Task: Gather each line in the entries that includes the string "computer".

Listed records Start Marker

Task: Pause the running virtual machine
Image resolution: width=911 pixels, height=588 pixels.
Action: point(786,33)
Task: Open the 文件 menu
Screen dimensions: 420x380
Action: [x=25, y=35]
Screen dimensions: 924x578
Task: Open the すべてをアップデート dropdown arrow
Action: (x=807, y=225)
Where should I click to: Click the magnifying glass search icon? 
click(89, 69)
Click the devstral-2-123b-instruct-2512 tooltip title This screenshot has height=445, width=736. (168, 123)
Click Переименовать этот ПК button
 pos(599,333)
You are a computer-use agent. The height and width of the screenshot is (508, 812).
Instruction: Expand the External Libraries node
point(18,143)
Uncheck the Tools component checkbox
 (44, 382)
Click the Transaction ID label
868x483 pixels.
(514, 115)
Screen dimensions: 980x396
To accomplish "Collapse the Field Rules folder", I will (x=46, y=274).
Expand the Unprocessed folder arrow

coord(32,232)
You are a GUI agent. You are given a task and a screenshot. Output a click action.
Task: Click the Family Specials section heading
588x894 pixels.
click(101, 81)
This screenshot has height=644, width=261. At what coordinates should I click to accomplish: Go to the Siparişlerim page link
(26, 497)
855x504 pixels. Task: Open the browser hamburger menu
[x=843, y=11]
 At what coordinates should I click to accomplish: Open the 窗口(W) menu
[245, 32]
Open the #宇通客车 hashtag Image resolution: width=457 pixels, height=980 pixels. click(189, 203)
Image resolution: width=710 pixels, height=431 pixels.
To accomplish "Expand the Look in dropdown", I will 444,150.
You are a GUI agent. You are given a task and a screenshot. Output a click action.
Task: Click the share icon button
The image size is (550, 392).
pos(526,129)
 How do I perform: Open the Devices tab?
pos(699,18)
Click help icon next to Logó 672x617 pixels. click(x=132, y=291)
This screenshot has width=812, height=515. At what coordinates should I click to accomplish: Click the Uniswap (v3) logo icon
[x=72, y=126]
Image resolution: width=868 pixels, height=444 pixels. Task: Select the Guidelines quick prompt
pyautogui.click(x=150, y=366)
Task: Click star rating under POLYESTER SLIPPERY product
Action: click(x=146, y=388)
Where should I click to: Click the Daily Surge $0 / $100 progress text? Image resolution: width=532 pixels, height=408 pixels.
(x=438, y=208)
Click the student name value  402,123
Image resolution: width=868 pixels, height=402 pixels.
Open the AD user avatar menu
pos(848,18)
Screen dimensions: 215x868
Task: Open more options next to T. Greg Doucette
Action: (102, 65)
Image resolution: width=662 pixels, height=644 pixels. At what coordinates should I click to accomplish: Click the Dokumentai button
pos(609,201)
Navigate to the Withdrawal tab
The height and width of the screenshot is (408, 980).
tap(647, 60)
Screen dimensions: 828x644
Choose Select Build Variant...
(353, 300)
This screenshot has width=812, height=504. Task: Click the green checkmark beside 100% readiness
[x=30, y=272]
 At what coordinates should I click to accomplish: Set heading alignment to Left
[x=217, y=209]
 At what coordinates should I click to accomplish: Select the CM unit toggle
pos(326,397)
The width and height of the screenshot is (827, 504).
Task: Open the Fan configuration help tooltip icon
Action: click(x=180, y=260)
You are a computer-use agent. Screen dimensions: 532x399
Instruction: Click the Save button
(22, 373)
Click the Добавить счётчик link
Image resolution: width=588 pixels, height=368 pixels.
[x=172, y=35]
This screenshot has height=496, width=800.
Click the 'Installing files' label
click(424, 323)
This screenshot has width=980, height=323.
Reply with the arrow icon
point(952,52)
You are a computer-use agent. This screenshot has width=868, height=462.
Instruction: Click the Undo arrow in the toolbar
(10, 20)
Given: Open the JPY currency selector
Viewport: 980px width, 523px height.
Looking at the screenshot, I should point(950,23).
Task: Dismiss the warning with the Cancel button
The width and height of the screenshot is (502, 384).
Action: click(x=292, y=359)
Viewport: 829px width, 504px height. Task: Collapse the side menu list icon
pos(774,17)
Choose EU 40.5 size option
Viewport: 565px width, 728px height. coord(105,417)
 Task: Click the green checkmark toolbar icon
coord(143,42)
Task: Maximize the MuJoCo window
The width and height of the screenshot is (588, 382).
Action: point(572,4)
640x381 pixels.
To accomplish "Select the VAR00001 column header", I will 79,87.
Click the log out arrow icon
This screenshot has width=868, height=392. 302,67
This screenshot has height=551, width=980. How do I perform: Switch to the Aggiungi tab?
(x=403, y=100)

Listed records End Marker

Task result:
You are a computer-use agent. The height and width of the screenshot is (508, 812).
You are a computer-use agent. Screen dimensions: 532x399
You are a computer-use agent. This screenshot has width=868, height=462.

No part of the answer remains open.